### Task item
When a line below contains the string "agent", show that line.
·····
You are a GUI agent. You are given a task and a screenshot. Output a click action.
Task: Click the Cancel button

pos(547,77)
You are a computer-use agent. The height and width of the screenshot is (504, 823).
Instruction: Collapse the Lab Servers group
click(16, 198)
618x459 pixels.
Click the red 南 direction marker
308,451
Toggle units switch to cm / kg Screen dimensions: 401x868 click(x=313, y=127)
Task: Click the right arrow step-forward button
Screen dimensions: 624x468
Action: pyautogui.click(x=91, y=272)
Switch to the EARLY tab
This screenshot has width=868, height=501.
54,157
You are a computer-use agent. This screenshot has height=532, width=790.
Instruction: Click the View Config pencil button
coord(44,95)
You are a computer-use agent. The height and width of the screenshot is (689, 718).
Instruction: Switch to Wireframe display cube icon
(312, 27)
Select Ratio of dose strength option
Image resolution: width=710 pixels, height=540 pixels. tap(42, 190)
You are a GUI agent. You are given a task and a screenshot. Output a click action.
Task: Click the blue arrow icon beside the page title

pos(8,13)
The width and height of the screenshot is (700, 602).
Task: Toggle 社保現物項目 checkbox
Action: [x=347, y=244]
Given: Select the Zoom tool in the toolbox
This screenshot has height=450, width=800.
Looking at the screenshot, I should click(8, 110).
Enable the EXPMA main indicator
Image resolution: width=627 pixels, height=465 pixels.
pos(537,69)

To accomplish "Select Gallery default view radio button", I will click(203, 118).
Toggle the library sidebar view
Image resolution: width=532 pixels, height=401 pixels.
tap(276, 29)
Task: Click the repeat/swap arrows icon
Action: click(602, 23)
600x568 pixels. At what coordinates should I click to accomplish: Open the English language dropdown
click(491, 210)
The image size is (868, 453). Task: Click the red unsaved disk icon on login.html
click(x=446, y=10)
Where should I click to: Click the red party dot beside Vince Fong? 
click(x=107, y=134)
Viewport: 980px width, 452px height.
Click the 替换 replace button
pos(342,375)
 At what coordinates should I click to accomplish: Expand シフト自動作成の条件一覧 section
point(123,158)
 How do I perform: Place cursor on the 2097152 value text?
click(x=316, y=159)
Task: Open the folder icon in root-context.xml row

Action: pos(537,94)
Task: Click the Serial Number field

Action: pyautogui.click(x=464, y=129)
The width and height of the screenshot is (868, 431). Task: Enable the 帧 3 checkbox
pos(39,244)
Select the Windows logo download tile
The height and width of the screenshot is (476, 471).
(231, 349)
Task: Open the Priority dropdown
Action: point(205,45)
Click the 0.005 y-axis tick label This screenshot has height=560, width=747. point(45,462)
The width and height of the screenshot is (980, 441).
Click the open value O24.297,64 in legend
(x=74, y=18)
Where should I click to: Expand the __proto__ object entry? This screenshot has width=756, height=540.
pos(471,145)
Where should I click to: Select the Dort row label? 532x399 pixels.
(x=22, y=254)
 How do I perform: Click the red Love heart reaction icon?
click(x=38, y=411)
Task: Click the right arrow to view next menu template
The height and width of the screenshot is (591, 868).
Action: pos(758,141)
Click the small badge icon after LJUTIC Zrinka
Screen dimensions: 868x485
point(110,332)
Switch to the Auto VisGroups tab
·····
### Response
You are a GUI agent. You are given a task and a screenshot. Output a click action.
You are a computer-use agent. The height and width of the screenshot is (504, 823).
You are a computer-use agent. This screenshot has height=532, width=790.
You are a computer-use agent. The height and width of the screenshot is (689, 718).
You are a GUI agent. You are given a task and a screenshot. Output a click action.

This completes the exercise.